Stored items
* * * * *

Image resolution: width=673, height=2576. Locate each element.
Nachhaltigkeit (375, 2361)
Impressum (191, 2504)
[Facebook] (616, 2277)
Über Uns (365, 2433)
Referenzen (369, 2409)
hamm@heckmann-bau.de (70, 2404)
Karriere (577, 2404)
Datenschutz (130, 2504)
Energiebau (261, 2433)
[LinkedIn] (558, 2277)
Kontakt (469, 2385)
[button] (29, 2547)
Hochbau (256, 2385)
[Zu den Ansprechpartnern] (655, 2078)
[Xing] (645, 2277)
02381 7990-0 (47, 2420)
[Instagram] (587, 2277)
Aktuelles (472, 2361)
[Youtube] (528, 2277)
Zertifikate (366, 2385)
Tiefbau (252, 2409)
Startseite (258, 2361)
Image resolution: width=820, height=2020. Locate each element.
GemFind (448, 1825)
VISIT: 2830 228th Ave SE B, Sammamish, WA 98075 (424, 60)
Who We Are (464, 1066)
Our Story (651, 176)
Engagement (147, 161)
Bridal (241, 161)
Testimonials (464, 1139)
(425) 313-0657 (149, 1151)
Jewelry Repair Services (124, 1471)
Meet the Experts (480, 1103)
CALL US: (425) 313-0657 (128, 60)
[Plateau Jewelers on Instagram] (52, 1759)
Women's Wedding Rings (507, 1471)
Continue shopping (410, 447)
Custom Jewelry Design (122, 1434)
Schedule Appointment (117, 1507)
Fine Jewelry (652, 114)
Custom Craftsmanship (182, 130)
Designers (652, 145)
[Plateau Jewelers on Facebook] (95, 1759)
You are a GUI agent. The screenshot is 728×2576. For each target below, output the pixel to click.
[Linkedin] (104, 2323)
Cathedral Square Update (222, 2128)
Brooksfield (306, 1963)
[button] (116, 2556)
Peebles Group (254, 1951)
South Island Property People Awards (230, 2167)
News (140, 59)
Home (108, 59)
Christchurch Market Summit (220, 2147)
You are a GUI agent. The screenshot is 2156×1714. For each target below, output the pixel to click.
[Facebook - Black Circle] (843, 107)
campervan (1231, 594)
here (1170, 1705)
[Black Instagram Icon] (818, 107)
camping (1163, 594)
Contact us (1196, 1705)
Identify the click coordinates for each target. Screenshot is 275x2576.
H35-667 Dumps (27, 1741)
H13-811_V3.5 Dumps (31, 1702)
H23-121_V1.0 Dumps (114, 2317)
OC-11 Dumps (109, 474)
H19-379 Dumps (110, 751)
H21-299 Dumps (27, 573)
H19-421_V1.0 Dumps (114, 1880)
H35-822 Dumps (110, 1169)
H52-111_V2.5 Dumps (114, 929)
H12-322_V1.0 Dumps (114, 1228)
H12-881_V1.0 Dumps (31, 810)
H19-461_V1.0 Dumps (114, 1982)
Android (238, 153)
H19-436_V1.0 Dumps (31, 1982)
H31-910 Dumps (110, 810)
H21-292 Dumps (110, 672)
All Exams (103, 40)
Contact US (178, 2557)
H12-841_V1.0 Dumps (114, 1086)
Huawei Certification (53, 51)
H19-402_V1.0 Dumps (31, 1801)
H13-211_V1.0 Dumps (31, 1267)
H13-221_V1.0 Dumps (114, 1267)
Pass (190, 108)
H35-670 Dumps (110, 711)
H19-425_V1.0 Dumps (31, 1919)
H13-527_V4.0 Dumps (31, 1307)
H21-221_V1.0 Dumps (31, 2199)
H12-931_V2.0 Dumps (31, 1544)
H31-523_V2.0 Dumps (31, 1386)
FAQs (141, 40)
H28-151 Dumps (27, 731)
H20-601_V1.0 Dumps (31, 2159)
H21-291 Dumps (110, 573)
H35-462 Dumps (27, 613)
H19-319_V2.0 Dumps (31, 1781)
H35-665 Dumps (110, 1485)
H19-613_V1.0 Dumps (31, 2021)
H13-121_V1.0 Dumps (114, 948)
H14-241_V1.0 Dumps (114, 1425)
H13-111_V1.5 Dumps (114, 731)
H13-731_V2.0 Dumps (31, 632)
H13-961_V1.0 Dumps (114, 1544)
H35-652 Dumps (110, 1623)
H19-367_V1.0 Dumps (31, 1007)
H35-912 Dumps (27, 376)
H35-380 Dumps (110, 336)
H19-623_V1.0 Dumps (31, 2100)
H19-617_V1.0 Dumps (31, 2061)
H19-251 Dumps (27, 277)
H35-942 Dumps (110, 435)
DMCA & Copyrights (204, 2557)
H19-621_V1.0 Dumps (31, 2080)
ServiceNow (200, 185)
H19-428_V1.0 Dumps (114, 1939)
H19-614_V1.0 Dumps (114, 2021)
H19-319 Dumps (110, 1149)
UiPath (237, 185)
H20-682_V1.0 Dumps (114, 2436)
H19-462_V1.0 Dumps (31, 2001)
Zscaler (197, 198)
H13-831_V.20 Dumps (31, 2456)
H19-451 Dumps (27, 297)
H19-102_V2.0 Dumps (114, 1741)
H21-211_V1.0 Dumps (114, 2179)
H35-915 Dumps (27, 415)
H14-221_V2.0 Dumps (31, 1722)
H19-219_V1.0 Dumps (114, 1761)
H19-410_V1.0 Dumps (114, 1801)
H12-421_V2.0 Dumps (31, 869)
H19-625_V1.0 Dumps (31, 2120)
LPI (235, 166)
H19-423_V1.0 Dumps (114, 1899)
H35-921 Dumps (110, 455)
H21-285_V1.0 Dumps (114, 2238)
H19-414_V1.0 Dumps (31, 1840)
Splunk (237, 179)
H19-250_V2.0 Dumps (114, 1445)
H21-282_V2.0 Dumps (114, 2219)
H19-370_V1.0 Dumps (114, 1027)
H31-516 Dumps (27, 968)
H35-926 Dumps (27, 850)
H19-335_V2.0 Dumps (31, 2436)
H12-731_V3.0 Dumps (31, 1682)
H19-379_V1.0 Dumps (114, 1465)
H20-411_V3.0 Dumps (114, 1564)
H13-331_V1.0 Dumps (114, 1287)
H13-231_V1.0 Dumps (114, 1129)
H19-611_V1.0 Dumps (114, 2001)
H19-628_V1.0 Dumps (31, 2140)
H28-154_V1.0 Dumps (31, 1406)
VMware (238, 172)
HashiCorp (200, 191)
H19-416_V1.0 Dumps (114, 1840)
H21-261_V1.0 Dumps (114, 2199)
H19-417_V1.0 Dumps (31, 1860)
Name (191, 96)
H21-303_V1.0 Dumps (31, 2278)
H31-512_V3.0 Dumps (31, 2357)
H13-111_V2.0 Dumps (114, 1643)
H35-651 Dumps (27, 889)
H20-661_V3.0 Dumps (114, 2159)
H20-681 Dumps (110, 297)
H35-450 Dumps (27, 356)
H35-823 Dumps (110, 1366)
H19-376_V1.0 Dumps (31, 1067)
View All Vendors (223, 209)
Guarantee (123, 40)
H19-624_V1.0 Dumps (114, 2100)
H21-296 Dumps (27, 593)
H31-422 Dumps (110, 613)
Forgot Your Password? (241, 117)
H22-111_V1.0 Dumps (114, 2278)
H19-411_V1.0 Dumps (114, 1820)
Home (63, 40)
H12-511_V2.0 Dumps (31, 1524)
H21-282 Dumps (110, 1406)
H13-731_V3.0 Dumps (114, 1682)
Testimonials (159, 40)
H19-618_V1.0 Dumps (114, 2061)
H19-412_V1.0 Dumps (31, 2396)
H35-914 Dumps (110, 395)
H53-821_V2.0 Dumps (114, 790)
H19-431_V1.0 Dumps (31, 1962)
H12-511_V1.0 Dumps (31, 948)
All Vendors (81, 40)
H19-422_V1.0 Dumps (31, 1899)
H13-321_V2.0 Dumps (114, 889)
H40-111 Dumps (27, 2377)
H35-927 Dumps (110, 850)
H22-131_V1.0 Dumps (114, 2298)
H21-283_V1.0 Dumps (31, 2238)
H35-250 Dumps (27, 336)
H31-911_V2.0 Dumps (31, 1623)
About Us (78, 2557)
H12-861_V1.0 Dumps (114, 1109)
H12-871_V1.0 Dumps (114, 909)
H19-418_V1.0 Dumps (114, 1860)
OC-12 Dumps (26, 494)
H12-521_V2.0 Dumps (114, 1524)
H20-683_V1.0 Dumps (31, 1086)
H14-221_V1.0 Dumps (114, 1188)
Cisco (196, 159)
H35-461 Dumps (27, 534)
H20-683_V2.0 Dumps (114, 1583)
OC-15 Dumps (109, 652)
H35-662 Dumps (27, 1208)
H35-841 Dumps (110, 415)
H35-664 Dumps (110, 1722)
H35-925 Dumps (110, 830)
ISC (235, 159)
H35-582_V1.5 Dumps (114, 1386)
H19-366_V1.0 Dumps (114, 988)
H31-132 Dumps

* * * * *

From the records above, copy out the line with "H31-516 Dumps (27, 968)", the line with "OC-15 Dumps (109, 652)", and every line between them, word for word.

**Expected answer**
H31-516 Dumps (27, 968)
H35-926 Dumps (27, 850)
H19-335_V2.0 Dumps (31, 2436)
H12-731_V3.0 Dumps (31, 1682)
H19-379_V1.0 Dumps (114, 1465)
H20-411_V3.0 Dumps (114, 1564)
H13-331_V1.0 Dumps (114, 1287)
H13-231_V1.0 Dumps (114, 1129)
H19-611_V1.0 Dumps (114, 2001)
H19-628_V1.0 Dumps (31, 2140)
H28-154_V1.0 Dumps (31, 1406)
VMware (238, 172)
HashiCorp (200, 191)
H19-416_V1.0 Dumps (114, 1840)
H21-261_V1.0 Dumps (114, 2199)
H19-417_V1.0 Dumps (31, 1860)
Name (191, 96)
H21-303_V1.0 Dumps (31, 2278)
H31-512_V3.0 Dumps (31, 2357)
H13-111_V2.0 Dumps (114, 1643)
H35-651 Dumps (27, 889)
H20-661_V3.0 Dumps (114, 2159)
H20-681 Dumps (110, 297)
H35-450 Dumps (27, 356)
H35-823 Dumps (110, 1366)
H19-376_V1.0 Dumps (31, 1067)
View All Vendors (223, 209)
Guarantee (123, 40)
H19-624_V1.0 Dumps (114, 2100)
H21-296 Dumps (27, 593)
H31-422 Dumps (110, 613)
Forgot Your Password? (241, 117)
H22-111_V1.0 Dumps (114, 2278)
H19-411_V1.0 Dumps (114, 1820)
Home (63, 40)
H12-511_V2.0 Dumps (31, 1524)
H21-282 Dumps (110, 1406)
H13-731_V3.0 Dumps (114, 1682)
Testimonials (159, 40)
H19-618_V1.0 Dumps (114, 2061)
H19-412_V1.0 Dumps (31, 2396)
H35-914 Dumps (110, 395)
H53-821_V2.0 Dumps (114, 790)
H19-431_V1.0 Dumps (31, 1962)
H12-511_V1.0 Dumps (31, 948)
All Vendors (81, 40)
H19-422_V1.0 Dumps (31, 1899)
H13-321_V2.0 Dumps (114, 889)
H40-111 Dumps (27, 2377)
H35-927 Dumps (110, 850)
H22-131_V1.0 Dumps (114, 2298)
H21-283_V1.0 Dumps (31, 2238)
H35-250 Dumps (27, 336)
H31-911_V2.0 Dumps (31, 1623)
About Us (78, 2557)
H12-861_V1.0 Dumps (114, 1109)
H12-871_V1.0 Dumps (114, 909)
H19-418_V1.0 Dumps (114, 1860)
OC-12 Dumps (26, 494)
H12-521_V2.0 Dumps (114, 1524)
H20-683_V1.0 Dumps (31, 1086)
H14-221_V1.0 Dumps (114, 1188)
Cisco (196, 159)
H35-461 Dumps (27, 534)
H20-683_V2.0 Dumps (114, 1583)
OC-15 Dumps (109, 652)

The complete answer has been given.